--- Begin ---
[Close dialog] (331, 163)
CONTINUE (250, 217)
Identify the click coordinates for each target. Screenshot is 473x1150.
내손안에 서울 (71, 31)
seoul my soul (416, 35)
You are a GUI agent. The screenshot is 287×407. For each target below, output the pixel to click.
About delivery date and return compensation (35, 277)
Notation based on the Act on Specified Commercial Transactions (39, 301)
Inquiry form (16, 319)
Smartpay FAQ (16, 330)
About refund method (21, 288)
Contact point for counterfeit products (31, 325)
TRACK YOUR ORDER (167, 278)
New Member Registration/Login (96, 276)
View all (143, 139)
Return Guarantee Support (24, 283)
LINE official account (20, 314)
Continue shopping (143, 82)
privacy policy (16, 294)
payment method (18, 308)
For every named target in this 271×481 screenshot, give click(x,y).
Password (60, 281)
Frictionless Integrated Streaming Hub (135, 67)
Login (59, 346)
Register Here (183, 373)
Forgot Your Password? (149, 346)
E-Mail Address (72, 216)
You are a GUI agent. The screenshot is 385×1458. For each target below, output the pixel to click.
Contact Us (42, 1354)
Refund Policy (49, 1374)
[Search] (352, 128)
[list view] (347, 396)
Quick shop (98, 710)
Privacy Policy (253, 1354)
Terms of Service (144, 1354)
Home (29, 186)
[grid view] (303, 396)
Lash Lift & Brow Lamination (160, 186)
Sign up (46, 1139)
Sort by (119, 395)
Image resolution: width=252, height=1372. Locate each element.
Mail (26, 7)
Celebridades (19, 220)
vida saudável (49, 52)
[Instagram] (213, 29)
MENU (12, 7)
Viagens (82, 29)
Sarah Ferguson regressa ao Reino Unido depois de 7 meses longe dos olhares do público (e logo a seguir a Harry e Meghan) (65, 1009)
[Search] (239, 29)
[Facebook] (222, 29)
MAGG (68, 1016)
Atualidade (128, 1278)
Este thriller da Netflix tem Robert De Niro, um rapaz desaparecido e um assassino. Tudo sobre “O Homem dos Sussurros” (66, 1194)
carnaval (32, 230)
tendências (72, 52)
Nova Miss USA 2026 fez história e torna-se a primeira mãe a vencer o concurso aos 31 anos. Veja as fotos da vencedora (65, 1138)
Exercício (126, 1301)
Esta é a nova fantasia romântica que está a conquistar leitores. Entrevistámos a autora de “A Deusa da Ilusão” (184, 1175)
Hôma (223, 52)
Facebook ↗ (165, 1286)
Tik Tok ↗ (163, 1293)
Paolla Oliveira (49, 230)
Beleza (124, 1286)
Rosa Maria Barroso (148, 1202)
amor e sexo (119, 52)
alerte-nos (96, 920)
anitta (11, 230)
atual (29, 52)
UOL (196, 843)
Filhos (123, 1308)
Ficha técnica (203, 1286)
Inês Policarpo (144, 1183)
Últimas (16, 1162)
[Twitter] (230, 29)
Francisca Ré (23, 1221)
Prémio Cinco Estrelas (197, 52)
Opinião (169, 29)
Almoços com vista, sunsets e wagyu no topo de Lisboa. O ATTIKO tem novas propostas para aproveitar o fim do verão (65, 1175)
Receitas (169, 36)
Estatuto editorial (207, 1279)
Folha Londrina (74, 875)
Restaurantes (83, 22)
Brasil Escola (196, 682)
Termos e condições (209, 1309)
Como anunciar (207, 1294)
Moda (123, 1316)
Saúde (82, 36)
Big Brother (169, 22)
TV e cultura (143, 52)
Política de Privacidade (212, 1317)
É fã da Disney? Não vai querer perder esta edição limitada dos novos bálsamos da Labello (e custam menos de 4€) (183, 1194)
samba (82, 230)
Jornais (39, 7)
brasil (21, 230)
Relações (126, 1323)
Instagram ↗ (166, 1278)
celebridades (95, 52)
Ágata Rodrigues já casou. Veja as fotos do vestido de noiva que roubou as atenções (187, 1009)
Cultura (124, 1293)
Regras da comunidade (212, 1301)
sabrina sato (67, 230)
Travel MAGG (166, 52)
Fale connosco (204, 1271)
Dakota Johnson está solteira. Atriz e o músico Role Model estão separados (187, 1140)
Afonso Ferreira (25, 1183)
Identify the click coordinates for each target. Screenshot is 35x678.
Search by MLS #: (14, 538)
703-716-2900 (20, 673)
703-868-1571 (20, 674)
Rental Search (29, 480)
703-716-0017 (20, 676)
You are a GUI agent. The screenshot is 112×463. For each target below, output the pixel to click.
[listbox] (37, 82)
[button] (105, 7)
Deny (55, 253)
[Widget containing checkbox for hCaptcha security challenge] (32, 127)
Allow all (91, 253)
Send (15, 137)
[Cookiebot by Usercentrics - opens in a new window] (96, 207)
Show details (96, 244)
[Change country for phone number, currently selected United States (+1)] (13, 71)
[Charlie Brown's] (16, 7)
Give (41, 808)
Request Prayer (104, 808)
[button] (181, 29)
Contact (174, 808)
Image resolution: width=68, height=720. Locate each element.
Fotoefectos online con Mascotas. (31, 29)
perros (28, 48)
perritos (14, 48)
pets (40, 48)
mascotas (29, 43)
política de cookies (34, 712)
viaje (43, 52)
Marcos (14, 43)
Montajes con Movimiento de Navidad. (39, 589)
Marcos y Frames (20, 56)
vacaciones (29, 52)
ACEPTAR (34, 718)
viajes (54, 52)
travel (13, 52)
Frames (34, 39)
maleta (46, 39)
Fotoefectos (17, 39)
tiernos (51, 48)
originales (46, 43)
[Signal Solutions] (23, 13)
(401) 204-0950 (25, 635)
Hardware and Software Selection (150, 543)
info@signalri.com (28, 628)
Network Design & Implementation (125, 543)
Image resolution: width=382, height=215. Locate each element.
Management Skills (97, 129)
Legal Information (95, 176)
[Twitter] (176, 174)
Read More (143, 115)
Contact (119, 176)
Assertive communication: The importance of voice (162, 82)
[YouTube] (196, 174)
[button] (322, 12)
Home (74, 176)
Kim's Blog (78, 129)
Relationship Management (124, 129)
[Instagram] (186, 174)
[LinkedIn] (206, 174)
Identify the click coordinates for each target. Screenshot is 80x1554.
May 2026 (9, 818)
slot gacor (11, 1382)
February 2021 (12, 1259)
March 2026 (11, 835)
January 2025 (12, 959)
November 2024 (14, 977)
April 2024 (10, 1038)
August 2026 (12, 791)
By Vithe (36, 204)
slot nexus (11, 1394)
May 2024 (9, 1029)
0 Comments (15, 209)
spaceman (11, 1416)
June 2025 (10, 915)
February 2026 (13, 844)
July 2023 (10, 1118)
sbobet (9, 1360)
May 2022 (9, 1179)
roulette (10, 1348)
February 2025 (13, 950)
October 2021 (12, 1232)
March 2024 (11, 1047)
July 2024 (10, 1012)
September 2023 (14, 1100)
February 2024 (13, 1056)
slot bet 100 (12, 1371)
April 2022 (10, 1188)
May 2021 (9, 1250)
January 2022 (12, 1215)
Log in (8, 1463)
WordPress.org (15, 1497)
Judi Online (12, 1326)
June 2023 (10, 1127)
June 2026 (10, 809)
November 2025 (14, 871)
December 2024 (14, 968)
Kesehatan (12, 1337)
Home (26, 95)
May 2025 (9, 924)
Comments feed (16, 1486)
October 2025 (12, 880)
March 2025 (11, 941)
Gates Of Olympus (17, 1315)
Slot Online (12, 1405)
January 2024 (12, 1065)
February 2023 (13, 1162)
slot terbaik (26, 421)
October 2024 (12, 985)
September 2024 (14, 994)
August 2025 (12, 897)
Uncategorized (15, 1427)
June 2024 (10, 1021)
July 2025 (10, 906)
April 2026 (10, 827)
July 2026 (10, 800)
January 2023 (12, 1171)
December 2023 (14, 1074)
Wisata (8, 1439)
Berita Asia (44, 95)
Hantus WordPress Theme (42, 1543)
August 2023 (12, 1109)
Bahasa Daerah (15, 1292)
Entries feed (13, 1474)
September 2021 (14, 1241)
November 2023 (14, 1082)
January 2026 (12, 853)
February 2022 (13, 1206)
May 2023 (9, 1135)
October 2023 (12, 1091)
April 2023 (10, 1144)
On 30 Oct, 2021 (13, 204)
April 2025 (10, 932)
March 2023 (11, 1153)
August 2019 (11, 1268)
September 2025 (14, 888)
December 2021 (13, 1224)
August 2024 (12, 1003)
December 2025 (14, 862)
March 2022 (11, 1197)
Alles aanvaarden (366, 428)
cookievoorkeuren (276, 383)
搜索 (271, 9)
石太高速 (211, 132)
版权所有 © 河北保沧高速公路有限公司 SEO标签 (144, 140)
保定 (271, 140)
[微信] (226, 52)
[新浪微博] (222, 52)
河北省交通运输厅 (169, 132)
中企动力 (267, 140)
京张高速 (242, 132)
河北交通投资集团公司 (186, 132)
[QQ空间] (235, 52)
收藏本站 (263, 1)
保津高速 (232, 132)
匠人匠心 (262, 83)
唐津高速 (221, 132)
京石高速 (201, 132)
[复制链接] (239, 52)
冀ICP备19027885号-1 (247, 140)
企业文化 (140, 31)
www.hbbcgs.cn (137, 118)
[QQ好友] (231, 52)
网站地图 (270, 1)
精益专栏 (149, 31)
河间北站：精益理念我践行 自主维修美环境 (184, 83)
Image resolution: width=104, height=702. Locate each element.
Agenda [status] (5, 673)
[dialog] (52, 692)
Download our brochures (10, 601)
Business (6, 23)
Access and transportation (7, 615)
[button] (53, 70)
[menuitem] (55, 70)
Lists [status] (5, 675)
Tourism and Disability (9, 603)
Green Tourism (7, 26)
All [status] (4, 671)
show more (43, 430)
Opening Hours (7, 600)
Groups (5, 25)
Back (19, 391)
--- End ---
**Task:** Locate each line in the material above that contains the string "resolution", matching case exactly, and reproduce every such line in full.

**Answer:**
Image resolution: width=252, height=1372. Locate each element.
Image resolution: width=68, height=720. Locate each element.
Image resolution: width=382, height=215. Locate each element.
Image resolution: width=104, height=702. Locate each element.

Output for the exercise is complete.